Similarly, in In re Cohen, 335 N.J. Super. 13, 32-33 (App. Div. 2000), certif. denied, 167 N.J. 632 (2001), the issue was whether a testamentary plan could be changed for tax purposes if it was in conformity with the wishes of the mentally incompetent testator who was still living. The court ultimately determined that the proposed change to the testator's will was not in accordance with her testamentary plan while she was still competent. Again, by implication Cohen is authority for the proposition that a will may be invalidated during the lifetime of a testator. In fact, the court cited N.J.S.A. 3B:12-49, -50, and -62, which allow the court to transfer assets, make gifts, and change beneficiaries under life insurance policies on behalf of the incapacitated testator so long as such changes are in keeping with the original estate plan. In re Cohen, supra, 335 N.J. Super. at 29-32.

Barry points to the last sentence of Cohen which states, "[w]e agree with the Chancery Division judge's ruling that it would be premature for any party to contest Henrietta's will and trust while she is alive." Id. at 33. Barry contends this language establishes that Harry's will can not be contested while he is still alive. However, in Cohen the action was brought to challenge the will while here the action was instituted to adjudicate Harry incompetent and to invalidate all the documents that he signed in October and November 2003. The same proofs were necessary to show incapacity to execute the POAs as would have been required to invalidate the will. There is no need for an additional trial to invalidate the will since the same result would be reached given the court's determination that Harry was mentally incapacitated as of October 1, 2003.

Barry cites N.J.S.A. 3B:12-27 for the proposition that a person who has previously been adjudicated incompetent may return to competency, at which point a court could adjudicate him or her competent to write a new will. After a court has adjudicated a person mentally incompetent according to N.J.S.A. 3B:12-25, the person may bring an action to determine that he or she has returned to competency. N.J.S.A. 3B:12-28. If so, the court may adjudicate the person fully or partially competent and restore his or her rights as of the time of the return to competency. N.J.S.A. 3B:12-28. Given that the court determined Harry to be incompetent as of October 1, 2003, if Harry did return to competency and the court so adjudicated him, he would be entitled to execute a new will. N.J.S.A. 3B:12-28. But there is no suggestion that Harry has returned to competency and more to the point, this would not affect the validity of the November 2003 will which the court determined was executed by Harry while mentally incapacitated. In this regard, Barry relies on the testimony of Dr. Moliken, who when asked whether Harry was oriented to time and place, said he was about "50/50" and added that a person with dementia could "have a good day" and "have a bad day." However, even accepting this testimony, there is no proof that the November 2003 will was executed during a "good day" or during a moment of lucidity, and Judge Vogelson found to the contrary.

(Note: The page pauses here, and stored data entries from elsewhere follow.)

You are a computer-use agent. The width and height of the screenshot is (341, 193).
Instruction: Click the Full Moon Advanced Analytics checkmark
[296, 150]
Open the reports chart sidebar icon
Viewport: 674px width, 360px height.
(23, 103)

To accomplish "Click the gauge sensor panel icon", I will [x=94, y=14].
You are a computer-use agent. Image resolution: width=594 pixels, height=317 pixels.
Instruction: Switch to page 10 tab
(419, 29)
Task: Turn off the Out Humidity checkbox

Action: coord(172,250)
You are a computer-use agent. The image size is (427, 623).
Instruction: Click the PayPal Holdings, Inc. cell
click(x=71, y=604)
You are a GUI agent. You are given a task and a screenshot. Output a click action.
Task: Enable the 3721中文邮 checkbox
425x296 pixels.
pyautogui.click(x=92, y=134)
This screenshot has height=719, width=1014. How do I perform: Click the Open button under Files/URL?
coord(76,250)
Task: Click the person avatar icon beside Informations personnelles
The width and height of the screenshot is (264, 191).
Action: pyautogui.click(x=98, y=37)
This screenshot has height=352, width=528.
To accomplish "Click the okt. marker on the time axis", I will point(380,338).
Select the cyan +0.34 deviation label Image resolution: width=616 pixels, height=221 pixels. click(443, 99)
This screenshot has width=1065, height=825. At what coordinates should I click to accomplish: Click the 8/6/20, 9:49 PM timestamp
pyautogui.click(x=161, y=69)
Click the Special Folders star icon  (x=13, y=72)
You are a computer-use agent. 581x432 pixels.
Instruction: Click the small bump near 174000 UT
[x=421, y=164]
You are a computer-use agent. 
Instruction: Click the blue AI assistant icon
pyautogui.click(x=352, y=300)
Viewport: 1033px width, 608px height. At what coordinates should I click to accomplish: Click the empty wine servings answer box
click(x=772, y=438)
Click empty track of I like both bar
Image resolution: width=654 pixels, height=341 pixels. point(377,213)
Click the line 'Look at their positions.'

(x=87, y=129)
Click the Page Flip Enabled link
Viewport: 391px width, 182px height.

We conclude therefore that after Harry was adjudicated incompetent as of October 1, 2003, all documents after that date, including the will, were properly invalidated.

Addressing Judge Vogelson's determination of undue influence, Barry contends it was error to require him to rebut the presumption of undue influence by clear and convincing proof as opposed to a preponderance of the evidence.

In Haynes v. First National Bank of New Jersey, 87 N.J. 163, 175-76 (1981), our Supreme Court set forth the standard for determining the correct burden of proof for rebutting a presumption of undue influence. There, the testatrix, Ms. Dutrow, had two children, Dorcas and Betty, and her will divided the estate evenly between them. After Betty's death, Ms. Dutrow moved into Dorcas' home and became dependent on Dorcas for care and companionship. Dorcas substituted her attorney for Ms. Dutrow's long-time attorney, and he drew up a new will signed by Ms. Dutrow that substantially disinherited Betty's children. The Court pointed out the two necessary factors for proof of undue influence: the first is a confidential relationship which can be proved by the testator's dependence and reliance on the proponent of the will for companionship, care and support. Id. at 175-76. The second element is "suspicious circumstances," which do not need to be substantial. When these two elements exist, a presumption of undue influence arises, and the proponent of the will must overcome the presumption by a preponderance of the evidence. Id. at 177-78. However, in some cases, such as when an attorney who drafts the will also benefits from it, a higher standard of proof is required to rebut the presumption. In Haynes the Court held that because the attorney who prepared the will represented both testator and proponent of the new will and because there was no proof the attorney disclosed the conflict of interest to the testator, "clear and convincing" proof was necessary to overcome the presumption of undue influence. Id. at 184-85.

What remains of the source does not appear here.